Все это случилось на заре юности, хотя история с тех пор обросла несуществующими подробностями и пикантными деталями. Сейчас, тридцать пять лет спустя, Трени-Брени обветшали, расплылись и как-то пожухли в целом. Голоса их потрескались, лица выцвели, спины ссутулились. Сильнее всех изменился Жорик – зубы его из некогда белых почти все превратились в золотые, нос загнулся еще сильнее, волосы повыпадали, катастрофически оголив голову, хотя из ворота рубашки все еще продолжала топорщиться густая, но совершенно седая растительность. Но это ничего не значило – молодецкий задор у всех троих был сохранен: они и выпить могли, и в гостях допоздна посидеть, и яро освистать с балкона Большого театра какого-нибудь халтурящего балерунчика, уж если совсем не в силах были сдержаться. Все больше теперь обсуждали здоровье, вели с Полей долгие просветительские беседы про поворот вспять сибирских рек, про кукурузу эту вездесущую, которая заполонила вместо картошки все сельскохозяйственные поля, про народные средства от давления и запора, а также громогласно призывали есть варенье из одуванчиков и не покупать помидоры – это отрава, в них все зло и яд, ведь они пасленовые! А еще пугали, что лет через десять-двадцать вообще нельзя будет пить воду из-под крана, не прокипятив, а только мыть ею посуду и стирать. На это Поля не вытерпела и сделала большие глаза:
– Глухой слышал, как немой рассказывал, что слепой видел, как хромой быстро-быстро бежал. Замолчи, сумасшедший! Может быть, яйца намного умнее кур, но они быстро протухают. Что за сказки! Не пить воду из-под крана! А откуда тогда? Ты ври, но не завирайся! И все это вы знаете, и везде это вы побывали! И как в такую маленькую головку помещается такой большой кругозор? – Поля подмигнула, пихнула локтем Жорку, и тот начал, как мальчишка, хохотать, ероша лысину и щелкая коленками.

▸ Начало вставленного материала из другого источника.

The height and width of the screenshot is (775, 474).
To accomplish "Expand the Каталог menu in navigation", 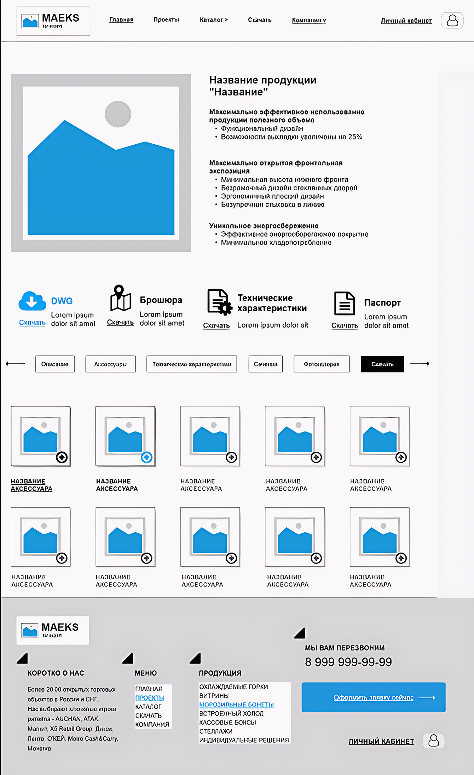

С Лидкой тоже можно было много о чем посплетничать (от нее вообще никаких секретов не было) – и не только о надоевших семейных трени-бреньских проблемах, но и в глобальном, так сказать, масштабе – поговорить о новостях современного балета, например, о шикарной постановке «Спартака» с Васильевым и Лиепой, об уникальной и не вполне земной Майе Плисецкой, вот уж сколько таланта ей бог отмерил… Или же, наоборот, вроде как осудить, а в глубине сердца порадоваться за оставшегося за границей несколько лет назад красавца Рудольфа Нуриева. «Ох и удивительный парень, такой же экзотический, татарский, как и ты, Камилка, совершенно неистовый и дикий, – вздыхала Лидка, – а полеты какие у него – птичьи, словно крылья где-то за спиной и так быстро машут, что мы их и не видим». «Да, – соглашались Трени-Брени, – тело дивное, а носится по сцене, словно его спустили с цепи, на которой он всю жизнь просидел! И скорее всего, он всегда такой ярый и ненасытный…» Или начинали вдруг в довольно несдержанных выражениях и с высоты своего возраста перебирать косточки действующим солистам балета. В общем, говорить всегда находилось о чем.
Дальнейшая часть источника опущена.